Pay for parking with a tap of your smartphone
Paying for parking in London just got even easier.
Two years after the Honk app arrived in the Forest City, the Toronto-based parking payment start-up has launched HonkTAP for all municipal on and off street parking.
The new technology allows drivers to simply tap their smartphone on designated near-field communication (NFC) technology enabled signs to pay for parking and walk away.
“The app has been around this city for two years, but there is still a majority of people who go to the parking meter so we wanted to come up with a solution that addresses these people and that is HonkTAP,” said Michael Back, Honk founder and CEO. “It works with any phone, there is nothing to download, it has all of the functionality of a parking meter without any of the capital expense and all the usability of an app without having to download and register.”

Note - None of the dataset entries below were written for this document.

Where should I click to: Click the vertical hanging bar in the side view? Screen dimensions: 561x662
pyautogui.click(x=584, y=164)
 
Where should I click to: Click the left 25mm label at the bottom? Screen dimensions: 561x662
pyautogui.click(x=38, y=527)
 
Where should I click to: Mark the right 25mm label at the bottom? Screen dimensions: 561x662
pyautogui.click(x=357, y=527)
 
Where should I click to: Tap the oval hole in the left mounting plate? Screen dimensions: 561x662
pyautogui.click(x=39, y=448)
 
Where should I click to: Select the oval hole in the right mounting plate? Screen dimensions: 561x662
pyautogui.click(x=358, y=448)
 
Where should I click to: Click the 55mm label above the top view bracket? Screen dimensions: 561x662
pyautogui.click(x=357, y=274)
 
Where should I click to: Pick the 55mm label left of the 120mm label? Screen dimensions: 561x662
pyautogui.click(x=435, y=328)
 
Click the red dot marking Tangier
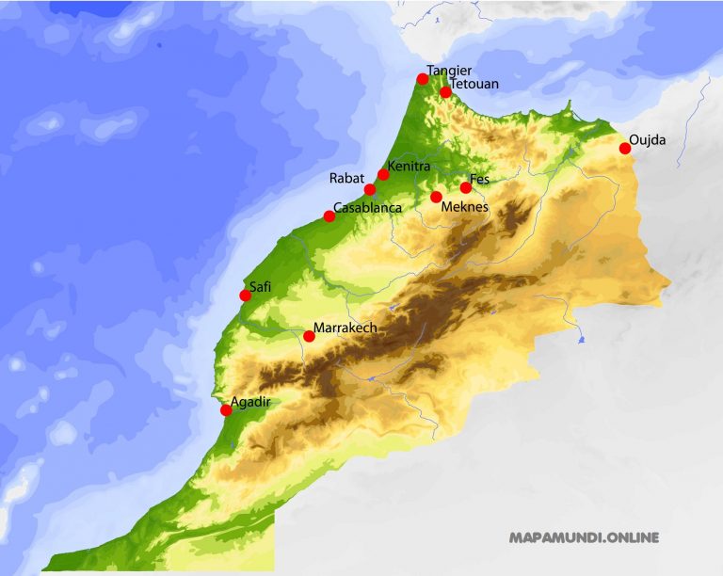pos(423,79)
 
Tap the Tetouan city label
pos(474,85)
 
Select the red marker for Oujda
pos(625,148)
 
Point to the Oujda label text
pos(647,140)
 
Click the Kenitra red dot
pos(383,174)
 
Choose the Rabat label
pos(345,178)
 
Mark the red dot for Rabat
pos(370,189)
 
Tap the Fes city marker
pos(466,187)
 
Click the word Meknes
pos(466,206)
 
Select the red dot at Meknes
pos(436,197)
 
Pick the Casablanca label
pos(368,207)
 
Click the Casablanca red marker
pos(329,216)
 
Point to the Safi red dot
pos(246,296)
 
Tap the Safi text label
pos(260,287)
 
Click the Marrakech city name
pos(345,328)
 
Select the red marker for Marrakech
pos(309,336)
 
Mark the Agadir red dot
pos(226,410)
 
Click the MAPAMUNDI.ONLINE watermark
pos(584,538)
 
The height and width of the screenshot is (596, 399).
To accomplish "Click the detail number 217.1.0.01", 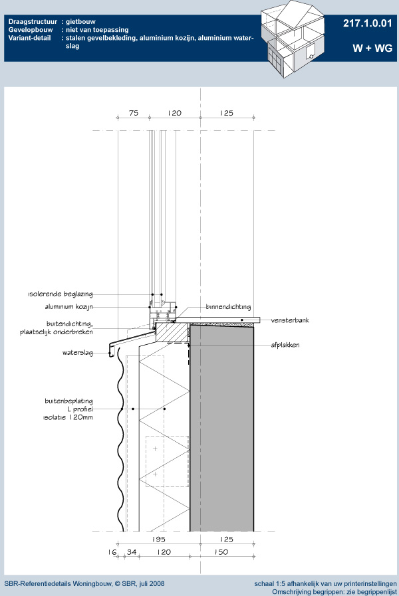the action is [x=367, y=23].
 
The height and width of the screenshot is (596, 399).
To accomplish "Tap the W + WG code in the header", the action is [x=372, y=49].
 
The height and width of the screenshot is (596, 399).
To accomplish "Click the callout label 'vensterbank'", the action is [x=290, y=320].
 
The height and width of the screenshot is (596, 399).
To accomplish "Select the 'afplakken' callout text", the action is [x=285, y=345].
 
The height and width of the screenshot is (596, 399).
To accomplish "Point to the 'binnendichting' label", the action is [x=228, y=307].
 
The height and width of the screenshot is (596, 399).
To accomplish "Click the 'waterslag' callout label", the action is [x=78, y=353].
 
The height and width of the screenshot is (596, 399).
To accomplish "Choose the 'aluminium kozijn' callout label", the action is [x=69, y=307].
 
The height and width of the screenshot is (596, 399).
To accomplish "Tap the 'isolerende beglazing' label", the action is [x=61, y=294].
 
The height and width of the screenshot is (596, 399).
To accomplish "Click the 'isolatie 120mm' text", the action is [x=68, y=417].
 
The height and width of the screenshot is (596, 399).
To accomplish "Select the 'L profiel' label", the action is [x=80, y=409].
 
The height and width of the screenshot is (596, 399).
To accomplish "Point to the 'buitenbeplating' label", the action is [x=69, y=401].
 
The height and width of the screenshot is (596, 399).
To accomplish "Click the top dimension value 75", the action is [x=134, y=113].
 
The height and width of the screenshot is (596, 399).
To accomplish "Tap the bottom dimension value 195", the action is [x=159, y=540].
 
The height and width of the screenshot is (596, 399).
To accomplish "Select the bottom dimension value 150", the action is [x=221, y=552].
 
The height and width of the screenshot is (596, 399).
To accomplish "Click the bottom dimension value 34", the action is [x=132, y=552].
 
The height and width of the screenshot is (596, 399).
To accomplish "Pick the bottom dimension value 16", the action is [x=112, y=552].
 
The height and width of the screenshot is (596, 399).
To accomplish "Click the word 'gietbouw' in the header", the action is [x=80, y=22].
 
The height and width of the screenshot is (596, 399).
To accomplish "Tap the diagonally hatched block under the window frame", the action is [x=173, y=332].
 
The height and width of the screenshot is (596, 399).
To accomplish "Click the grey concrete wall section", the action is [x=221, y=429].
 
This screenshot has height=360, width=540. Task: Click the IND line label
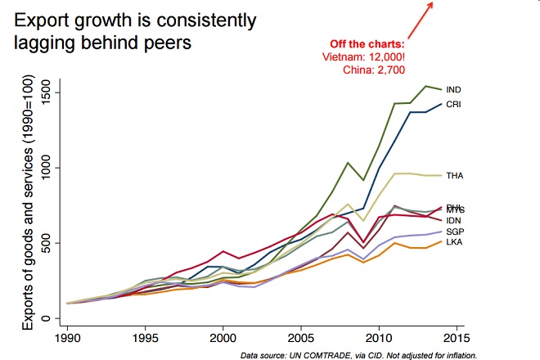[452, 89]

Back, a Western University graduate, said HonkTAP is especially useful for visitors to the city.
“An app really talks to the most frequent of users. So if you live here, you work here the app download is great. But if you are an infrequent visitor, you live outside the city and are only here every now and again, this lets you pay for parking without the hassle of waiting in lines or digging for change,” said Back.
London is the first city in North America to introduce the new parking payment option. The NFC-enabled signage was installed on every digital and coin-operated parking meter in the city over the past couple of weeks.

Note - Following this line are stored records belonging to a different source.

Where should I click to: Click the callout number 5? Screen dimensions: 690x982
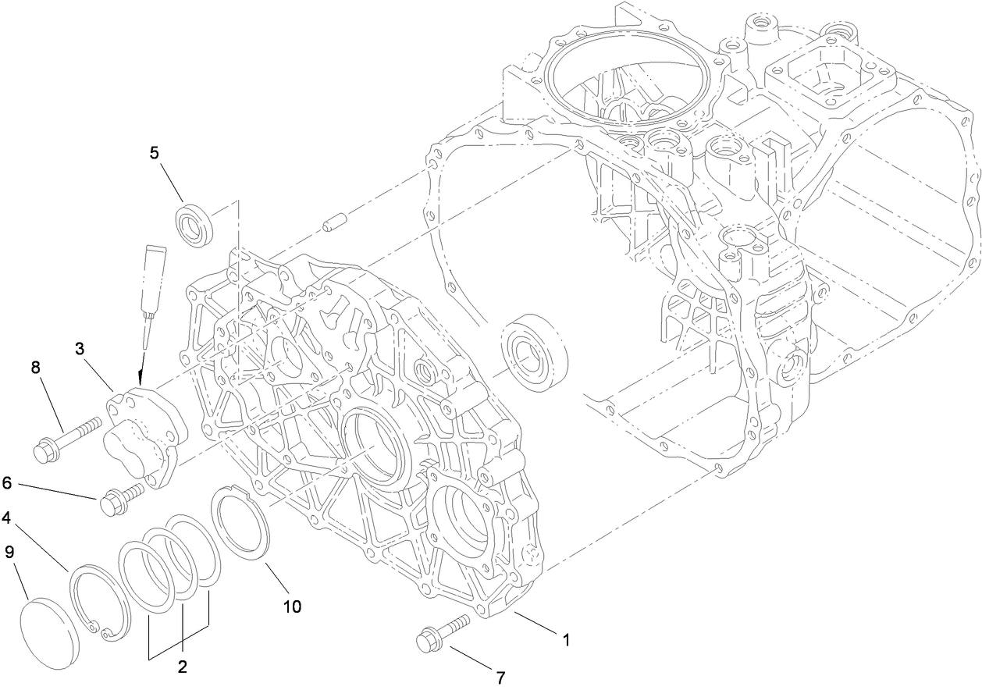pos(155,152)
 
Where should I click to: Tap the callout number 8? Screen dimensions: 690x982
pos(36,365)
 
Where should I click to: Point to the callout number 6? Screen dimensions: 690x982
pos(6,483)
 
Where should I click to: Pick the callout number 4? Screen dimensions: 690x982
pos(6,518)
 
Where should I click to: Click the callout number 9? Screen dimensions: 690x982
pos(9,552)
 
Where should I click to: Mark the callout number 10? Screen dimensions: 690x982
pos(292,606)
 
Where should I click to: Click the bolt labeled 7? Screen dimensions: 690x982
pos(442,632)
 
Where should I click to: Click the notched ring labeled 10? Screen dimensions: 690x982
pos(240,524)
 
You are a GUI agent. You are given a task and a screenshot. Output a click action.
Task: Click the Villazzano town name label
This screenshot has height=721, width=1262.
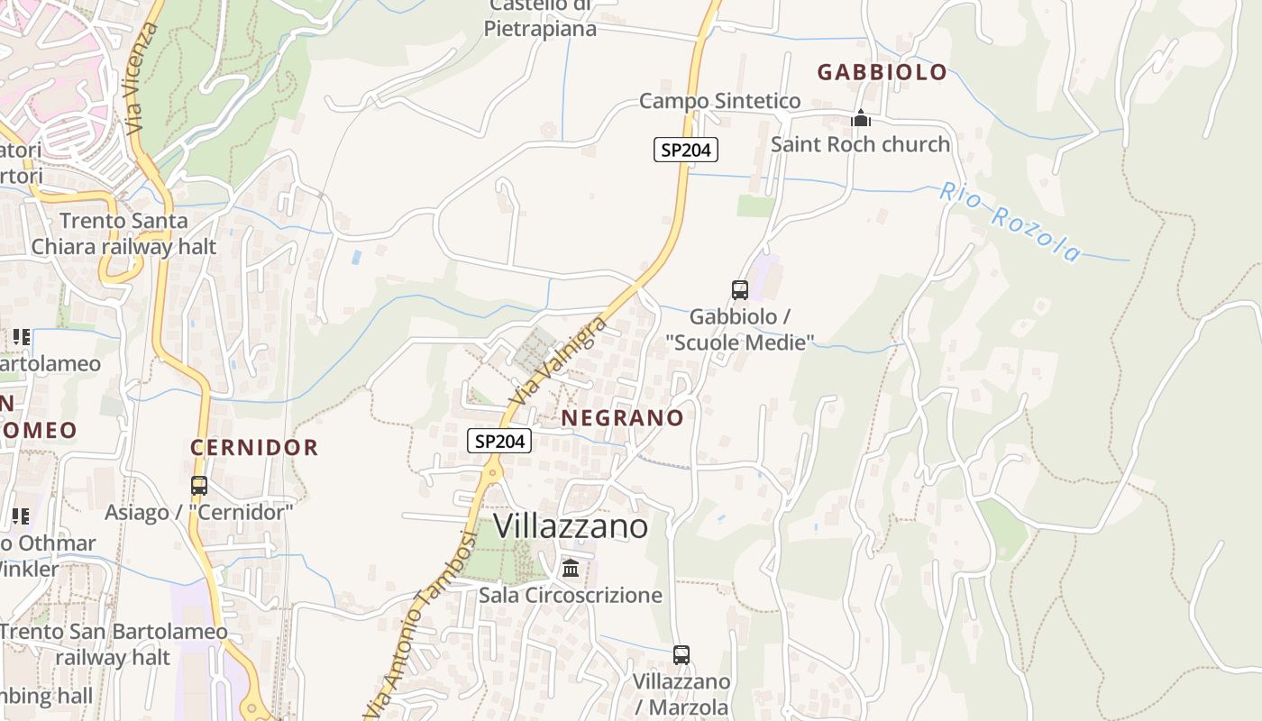(571, 526)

Once a driver taps their phone, a checkout page pops up where they can enter their licence plate number and select a payment option. HonkTAP accepts Apple Pay, Pay Pal, and all major credit cards. Drivers are also given the option to opt-in to receive text notifications about when their parking is due to expire and can remotely add more time to the parking meter.

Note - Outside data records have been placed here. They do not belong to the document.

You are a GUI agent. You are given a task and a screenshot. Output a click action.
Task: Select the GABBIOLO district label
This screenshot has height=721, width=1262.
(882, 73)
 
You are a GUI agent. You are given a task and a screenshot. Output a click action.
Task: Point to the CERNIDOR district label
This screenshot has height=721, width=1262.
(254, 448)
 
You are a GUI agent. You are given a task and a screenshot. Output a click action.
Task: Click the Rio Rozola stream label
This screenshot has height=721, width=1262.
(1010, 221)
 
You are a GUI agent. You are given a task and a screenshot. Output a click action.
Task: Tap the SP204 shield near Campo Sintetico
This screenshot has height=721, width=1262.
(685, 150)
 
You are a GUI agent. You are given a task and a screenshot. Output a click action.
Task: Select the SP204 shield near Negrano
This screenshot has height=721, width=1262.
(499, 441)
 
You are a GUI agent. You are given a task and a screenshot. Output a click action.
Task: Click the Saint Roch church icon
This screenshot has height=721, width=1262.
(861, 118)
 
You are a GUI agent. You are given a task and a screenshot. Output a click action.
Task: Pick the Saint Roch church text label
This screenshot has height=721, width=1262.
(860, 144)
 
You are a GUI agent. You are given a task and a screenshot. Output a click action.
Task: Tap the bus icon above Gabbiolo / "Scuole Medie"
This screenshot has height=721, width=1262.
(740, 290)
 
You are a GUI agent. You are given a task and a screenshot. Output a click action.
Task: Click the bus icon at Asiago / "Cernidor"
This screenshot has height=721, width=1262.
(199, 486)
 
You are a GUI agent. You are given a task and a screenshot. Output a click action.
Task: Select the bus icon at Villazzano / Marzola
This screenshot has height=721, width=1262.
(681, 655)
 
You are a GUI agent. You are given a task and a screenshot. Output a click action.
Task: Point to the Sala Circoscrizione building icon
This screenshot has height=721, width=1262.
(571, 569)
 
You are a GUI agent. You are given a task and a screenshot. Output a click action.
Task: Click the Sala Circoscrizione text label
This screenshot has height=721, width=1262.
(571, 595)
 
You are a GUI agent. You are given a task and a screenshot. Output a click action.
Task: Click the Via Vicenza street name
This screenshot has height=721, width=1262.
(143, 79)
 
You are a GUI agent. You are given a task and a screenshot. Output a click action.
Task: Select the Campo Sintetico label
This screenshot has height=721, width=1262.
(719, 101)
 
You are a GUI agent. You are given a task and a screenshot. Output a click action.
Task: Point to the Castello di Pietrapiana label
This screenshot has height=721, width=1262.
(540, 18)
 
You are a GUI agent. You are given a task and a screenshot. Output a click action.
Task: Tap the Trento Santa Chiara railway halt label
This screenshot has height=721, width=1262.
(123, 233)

Mayor Ed Holder got a crash course on using the new technology at the official HonkTAP launch on Thursday at the municipal parking lot at 641 Queens Avenue. He was quick to praise it for its user-friendly design.
“If Ed Holder, former minister of science and technology, can do this believe me anyone can do it,” Holder said. “It took one example. I had the marketing manager for Honk show me how it was done. But just to be sure the CEO for Honk used his phone [to show me] as well. So I actually had two little tests but I got it after the first one.”
Holder believes Honk selected the city as its test market for the tap technology because of the willingness of Londoners to go outside of their comfort zones.
“London is a great test market. We test market so many things. We are the home of testing for the dark roast coffee for Tim Hortons, we were the test market for McDonald’s when they launched the “happy meal”… It is because we are such good people and people that don’t mind trying different things, so it became an easy place for Honk to decide this is where they are going to put their first market in,” said Holder.
Those will older model cell phones can also take advantage of the HonkTAP option by scanning a QR code on the NFC-enabled signage with their phone’s camera.
Roughly 30,000 people in London already use the Honk app to pay for municipal parking.